Forward pass of the AB-UPT model.

Example:

model(
    geometry_position=...,
    geometry_supernode_idx=...,
    geometry_batch_idx=...,
    domain_anchor_positions={"surface": surface_pos, "volume": volume_pos},
    domain_query_positions={"surface": query_pos},
    domain_anchor_features={"surface": surface_features, "volume": volume_features},
    domain_query_features={"surface": query_features},
    conditioning_inputs={"geometry_design_parameters": design_params},
)

Parameters:

geometry_position (torch.Tensor | None) – Coordinates of the geometry mesh.

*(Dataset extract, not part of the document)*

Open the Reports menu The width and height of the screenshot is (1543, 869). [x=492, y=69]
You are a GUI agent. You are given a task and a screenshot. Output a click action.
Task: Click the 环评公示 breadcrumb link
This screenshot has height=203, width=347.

Tensor of shape (B * N_geometry, D_pos).
geometry_supernode_idx (torch.Tensor | None) – Supernode indices for the geometry points.
geometry_batch_idx (torch.Tensor | None) – Batch indices for the geometry points.
domain_anchor_positions (dict[str, torch.Tensor] | None) – Per-domain anchor positions, e.g. {"surface": (B, N, D), "volume": (B, M, D)}.
domain_query_positions (dict[str, torch.Tensor] | None) – Per-domain query positions (optional).
domain_anchor_features (dict[str, torch.Tensor] | None) – Per-domain anchor input features (optional), matching the shape of domain_anchor_positions.
domain_query_features (dict[str, torch.Tensor] | None) – Per-domain query input features (optional), matching the shape of domain_query_positions.
conditioning_inputs (dict[str, torch.Tensor] | None) – Conditioning tensors for physics + decoder blocks, e.g. {"geometry_design_parameters": (B, D)}.
geometry_conditioning_inputs (dict[str, torch.Tensor] | None) – Conditioning tensors for the geometry branch. When None and conditioning_inputs is set, the geometry branch automatically reuses conditioning_inputs if the configured geometry_conditioning_dims matches data_specs.conditioning_dims (the common case). Pass an explicit dict to feed a different conditioning to geometry, or leave it None when the geometry branch is unconditioned.
kv_cache (ModelKVCache | None) – KV cache from a previous forward call.

Returns:

Tuple of (predictions, kv_cache).

Return type:

tuple[dict[str, torch.Tensor], ModelKVCache]